In this paper, we present our ongoing work on the Simulated Environment for Developmental Robotics (SEDRo). SEDRo provides diverse experiences similar to human infants ranging from the fetus stage to 12 months age. Also there is a caregiver character which will assist an agent with cognitive bootstrapping. The objects (e.g. crib, toys, windows, walls etc.) will respond to the agent’s interaction through physics simulations from the Unity 3D game engine. The physical abilities of the agent and the efficacy of its sensors are subject to gradual enhancements, which follows the development of a human infant. To evaluate the intellectual progress of the agent at different stages, several developmental-psychology based tests are provided.

2 Proposed Environment

Figure 2: Ecosystem of SEDRo environment.

In this section, we present the proposed Simulated Environment for Developmental Robotics or SEDRo. The primary components of SEDRo and their relations are shown in Fig. 2. The two main components in SEDRo are the learning agent (with solid border), the simulated environment (with dashed border). Interactions between the agent and the caregiver allow cognitive bootstrapping and social-learning, while interactions between the agent and the surrounding objects are increased gradually as the agent gets into more developed stages.

SEDRo does not provide with any explicit reward mechanisms that might drive an agent to learn a particular skill. Instead, the responsibility of generating rewards belong to the agent itself. As an example, the energy level of the agent (i.e. food in its stomach) will be represented by a real number. The agent itself is responsible for generating a positive reward upon receiving food from the environment or a negative reward during starvation. Hence, the body of the agent is also part of the environment and the term ”agent” refers to the brain only.

In the current version, an agent is fed with sensory inputs recorded by touch, vision, acceleration, gravity and proprioceptors sensors. An agent can control its eye movements with 3 degree of freedom (DOF) and has access to both central and peripheral vision. Touch sensors are spread all over the agent’s body with higher density in face and limb regions, and provide a binary feature which represents if a contact has been made. In each hand, the motor output vectors constitute muscle torques, which will determine the 53 motors, including the 9 DOF.

3 Evaluation Framework

Figure 3: Rod and Box experiment from  (kellman1983perception).

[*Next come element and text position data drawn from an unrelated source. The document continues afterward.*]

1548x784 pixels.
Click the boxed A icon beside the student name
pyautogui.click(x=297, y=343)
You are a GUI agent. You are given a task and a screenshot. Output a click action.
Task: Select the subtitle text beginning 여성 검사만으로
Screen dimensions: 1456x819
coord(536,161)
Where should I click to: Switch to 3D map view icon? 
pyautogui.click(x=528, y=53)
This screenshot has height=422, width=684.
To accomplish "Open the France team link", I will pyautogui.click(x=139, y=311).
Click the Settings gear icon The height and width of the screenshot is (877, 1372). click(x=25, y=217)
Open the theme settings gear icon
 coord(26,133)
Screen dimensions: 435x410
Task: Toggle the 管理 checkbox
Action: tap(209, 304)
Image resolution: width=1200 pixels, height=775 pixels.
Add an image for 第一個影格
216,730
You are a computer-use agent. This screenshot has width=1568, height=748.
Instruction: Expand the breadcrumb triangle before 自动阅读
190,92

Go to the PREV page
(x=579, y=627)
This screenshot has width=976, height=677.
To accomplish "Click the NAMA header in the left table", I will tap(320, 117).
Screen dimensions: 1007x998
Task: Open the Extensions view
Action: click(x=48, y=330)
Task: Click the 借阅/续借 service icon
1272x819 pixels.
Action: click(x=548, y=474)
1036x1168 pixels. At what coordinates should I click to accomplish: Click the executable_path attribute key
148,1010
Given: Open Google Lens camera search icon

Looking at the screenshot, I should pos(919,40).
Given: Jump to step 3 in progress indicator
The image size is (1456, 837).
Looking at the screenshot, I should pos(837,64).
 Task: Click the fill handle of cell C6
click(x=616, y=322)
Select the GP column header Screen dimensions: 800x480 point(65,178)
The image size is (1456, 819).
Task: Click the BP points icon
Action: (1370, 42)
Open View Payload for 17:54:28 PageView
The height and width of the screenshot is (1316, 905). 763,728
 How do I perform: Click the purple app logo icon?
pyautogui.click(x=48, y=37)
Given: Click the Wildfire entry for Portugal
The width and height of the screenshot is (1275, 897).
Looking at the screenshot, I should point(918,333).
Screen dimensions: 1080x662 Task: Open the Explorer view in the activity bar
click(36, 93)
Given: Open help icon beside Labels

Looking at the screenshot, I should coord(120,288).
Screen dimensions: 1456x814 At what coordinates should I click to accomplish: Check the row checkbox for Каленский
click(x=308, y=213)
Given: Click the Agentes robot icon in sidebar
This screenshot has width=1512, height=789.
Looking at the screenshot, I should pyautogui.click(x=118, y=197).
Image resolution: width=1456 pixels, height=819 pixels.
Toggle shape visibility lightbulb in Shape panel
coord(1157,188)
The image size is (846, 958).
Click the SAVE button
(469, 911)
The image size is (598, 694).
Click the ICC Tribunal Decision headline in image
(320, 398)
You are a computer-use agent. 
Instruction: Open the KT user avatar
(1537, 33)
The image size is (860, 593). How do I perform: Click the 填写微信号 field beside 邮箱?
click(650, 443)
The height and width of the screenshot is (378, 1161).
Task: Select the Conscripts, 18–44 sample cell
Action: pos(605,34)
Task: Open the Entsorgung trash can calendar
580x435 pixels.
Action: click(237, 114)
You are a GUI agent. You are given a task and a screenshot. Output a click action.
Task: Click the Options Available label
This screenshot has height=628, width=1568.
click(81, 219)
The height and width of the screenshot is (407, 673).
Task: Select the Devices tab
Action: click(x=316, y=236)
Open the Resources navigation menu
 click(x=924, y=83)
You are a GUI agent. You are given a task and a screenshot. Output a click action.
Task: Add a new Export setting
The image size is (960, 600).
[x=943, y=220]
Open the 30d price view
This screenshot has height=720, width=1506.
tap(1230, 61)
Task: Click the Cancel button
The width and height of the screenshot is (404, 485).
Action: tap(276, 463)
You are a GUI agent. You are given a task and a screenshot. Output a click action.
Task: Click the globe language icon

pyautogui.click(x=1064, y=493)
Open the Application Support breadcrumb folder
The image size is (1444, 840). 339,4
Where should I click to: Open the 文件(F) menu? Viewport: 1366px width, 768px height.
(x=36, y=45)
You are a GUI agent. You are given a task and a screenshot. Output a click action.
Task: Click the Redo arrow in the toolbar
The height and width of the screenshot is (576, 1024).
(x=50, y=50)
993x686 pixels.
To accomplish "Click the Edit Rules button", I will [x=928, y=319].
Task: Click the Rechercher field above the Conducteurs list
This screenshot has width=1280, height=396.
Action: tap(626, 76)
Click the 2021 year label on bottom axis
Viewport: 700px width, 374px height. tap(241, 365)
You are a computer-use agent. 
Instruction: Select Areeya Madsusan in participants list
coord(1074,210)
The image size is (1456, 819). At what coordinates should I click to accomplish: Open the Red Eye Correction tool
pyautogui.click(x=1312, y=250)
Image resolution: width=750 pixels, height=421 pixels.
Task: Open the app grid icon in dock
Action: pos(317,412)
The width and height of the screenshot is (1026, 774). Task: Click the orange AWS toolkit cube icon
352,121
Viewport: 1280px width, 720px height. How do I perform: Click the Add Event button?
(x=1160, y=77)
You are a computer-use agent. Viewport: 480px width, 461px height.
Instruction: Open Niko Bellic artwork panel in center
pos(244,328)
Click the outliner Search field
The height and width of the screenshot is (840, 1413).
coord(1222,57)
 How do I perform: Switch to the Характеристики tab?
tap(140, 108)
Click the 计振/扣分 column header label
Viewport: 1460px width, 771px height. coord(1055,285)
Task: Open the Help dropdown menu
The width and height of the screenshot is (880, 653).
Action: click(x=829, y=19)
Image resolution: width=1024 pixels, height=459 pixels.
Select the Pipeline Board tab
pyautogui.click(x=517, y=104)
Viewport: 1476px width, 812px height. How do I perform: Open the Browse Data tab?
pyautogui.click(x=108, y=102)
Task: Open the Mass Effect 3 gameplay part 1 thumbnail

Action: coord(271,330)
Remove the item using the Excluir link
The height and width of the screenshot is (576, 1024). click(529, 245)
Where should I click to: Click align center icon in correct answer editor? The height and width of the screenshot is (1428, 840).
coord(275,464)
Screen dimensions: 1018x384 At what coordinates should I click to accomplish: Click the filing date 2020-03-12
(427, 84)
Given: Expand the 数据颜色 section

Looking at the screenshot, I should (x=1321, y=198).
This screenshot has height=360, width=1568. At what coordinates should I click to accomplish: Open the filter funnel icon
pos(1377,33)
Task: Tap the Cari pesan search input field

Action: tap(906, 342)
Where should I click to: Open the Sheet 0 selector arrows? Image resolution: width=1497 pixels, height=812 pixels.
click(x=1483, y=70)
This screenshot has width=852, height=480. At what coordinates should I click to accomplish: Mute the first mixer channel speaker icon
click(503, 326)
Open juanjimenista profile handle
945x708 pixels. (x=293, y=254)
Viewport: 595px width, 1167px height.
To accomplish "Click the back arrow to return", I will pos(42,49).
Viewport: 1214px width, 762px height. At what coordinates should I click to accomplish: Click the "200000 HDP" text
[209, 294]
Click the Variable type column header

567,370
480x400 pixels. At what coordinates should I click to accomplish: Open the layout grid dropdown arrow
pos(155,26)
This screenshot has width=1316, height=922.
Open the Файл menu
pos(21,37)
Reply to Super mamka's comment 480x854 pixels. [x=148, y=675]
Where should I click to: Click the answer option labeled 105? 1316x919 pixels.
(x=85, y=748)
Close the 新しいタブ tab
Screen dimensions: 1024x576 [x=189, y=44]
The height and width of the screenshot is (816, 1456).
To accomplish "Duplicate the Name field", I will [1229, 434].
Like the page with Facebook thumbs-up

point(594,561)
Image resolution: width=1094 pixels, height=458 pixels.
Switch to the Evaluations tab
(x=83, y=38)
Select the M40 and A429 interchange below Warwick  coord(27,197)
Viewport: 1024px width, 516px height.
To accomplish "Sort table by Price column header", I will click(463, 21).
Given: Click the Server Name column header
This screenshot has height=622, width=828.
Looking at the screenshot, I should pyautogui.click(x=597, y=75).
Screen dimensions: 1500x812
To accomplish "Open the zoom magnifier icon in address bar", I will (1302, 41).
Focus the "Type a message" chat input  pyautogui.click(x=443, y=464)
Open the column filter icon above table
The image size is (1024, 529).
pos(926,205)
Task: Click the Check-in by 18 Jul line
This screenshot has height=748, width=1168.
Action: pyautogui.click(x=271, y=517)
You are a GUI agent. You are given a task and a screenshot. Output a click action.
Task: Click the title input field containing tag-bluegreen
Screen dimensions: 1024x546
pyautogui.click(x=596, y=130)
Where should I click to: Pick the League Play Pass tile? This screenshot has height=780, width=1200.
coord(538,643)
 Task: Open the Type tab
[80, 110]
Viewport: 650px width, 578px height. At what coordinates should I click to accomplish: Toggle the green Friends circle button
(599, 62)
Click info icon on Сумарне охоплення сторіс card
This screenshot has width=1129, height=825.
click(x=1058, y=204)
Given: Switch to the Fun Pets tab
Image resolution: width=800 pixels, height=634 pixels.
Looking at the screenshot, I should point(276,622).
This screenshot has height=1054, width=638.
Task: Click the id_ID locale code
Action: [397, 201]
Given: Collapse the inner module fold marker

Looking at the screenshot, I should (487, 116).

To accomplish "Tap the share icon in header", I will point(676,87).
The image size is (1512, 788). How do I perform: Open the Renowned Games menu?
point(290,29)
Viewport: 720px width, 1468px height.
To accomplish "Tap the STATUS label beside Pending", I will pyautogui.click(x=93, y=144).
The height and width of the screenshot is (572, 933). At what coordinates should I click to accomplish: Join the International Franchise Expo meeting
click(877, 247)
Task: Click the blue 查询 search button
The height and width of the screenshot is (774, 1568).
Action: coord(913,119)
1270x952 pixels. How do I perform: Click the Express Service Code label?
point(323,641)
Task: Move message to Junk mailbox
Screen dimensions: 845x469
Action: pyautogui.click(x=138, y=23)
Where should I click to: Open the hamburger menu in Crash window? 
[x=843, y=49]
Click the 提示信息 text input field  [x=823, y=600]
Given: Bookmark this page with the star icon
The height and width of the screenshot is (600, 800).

An artificial agent within SEDRo encounters similar experiences of human infants from fetus stage up to 12 months of age, and infants from this age range are not capable of verbal communication. In developmental psychology, to effectively measure the intellectual developments of such non-verbal human infants, a range of experiments have been proposed (cangelosi2015developmental). The scope of these experiments are broad enough to cover a diverse behavioral spectrum and multiple sensory inputs such as vision, joint attention, motor, language, reasoning etc. Hence, within SEDRo environment, we use simulations of such established experiments as means to evaluate an artificial agent’s intellectual capabilities in different domains.

Fig. 3 illustrates one of such experiments, known as rod-and-box experiment  (kellman1983perception). The beginning of this experiment is the habituation phase where a rod is laterally moved and it’s central portion is hidden behind a large, solid screen or box. As infants get habituated to this scene, which can be predicted by their below-average eye-gaze time, one of the two following scenes are shown. During this post-habituation stage, in one case, a solid rod is shown without the solid box. In another case, two segments of rod are shown as if the initial rod has been been broken at the center. The reactions from the infants can be compared based on their average eye-gaze time. Since new-born infants do not have perceptual completion  (slater1996newborn), they tend to spend more time looking at the solid rod as that is more familiar to the original rod behind a box scene. However, after four months infants start to develop the perceptual completion skill and spend longer time looking into the broken rod scene. Within SEDRo, we will compare the average eye-gaze time from artificial agents and response from human infants to measure development of perceptual skills.